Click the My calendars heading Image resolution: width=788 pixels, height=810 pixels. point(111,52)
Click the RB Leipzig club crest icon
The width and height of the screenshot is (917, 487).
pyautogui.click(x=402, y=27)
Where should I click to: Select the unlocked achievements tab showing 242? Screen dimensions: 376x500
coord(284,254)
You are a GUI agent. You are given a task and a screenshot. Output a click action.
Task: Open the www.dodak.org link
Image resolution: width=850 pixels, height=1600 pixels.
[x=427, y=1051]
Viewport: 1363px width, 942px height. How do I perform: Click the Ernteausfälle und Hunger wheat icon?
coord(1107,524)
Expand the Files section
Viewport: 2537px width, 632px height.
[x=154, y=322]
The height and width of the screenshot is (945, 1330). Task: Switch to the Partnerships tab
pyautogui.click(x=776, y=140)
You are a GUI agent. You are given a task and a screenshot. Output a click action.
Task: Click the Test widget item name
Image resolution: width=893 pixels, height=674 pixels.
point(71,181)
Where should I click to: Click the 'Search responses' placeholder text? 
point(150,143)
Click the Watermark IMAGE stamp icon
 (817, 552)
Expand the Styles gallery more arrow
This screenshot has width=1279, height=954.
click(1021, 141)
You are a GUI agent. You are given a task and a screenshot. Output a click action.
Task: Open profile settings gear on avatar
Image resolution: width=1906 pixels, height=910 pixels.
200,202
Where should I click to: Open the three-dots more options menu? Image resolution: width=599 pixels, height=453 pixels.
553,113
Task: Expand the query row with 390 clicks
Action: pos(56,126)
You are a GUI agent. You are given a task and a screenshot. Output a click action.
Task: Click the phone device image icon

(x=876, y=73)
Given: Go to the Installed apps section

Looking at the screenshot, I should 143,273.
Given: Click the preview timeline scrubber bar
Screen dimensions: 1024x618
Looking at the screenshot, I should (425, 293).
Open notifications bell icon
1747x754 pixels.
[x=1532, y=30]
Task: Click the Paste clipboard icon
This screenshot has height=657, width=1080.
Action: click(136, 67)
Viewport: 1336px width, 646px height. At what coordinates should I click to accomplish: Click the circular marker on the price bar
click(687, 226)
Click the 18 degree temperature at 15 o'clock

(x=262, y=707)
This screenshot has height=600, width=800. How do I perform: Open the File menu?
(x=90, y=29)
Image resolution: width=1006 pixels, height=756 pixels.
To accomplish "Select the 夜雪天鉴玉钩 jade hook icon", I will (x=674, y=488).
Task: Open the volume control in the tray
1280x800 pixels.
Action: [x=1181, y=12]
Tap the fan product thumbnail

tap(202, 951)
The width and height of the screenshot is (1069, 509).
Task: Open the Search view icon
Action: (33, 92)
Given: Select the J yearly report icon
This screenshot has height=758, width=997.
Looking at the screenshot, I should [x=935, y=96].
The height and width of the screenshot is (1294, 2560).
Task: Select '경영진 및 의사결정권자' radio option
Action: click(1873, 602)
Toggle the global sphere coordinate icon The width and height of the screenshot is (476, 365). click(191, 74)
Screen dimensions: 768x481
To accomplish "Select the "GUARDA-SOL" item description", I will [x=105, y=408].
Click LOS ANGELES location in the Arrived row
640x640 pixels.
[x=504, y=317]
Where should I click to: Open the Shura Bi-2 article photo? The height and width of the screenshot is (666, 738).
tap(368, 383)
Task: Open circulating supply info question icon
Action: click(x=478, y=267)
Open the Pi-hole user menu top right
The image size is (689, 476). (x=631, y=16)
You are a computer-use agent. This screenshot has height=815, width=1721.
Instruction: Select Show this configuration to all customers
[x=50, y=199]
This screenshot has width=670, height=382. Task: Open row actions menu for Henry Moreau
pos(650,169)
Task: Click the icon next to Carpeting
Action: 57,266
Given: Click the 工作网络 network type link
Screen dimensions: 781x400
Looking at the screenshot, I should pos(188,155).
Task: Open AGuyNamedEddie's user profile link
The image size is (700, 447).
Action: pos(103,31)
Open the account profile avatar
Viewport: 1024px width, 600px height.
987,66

**What to do:**
The word to find is "will". Copy every line of the data that holds it.

**Exercise solution:**
To accomplish "Select the 夜雪天鉴玉钩 jade hook icon", I will (x=674, y=488).
To accomplish "Select the "GUARDA-SOL" item description", I will [x=105, y=408].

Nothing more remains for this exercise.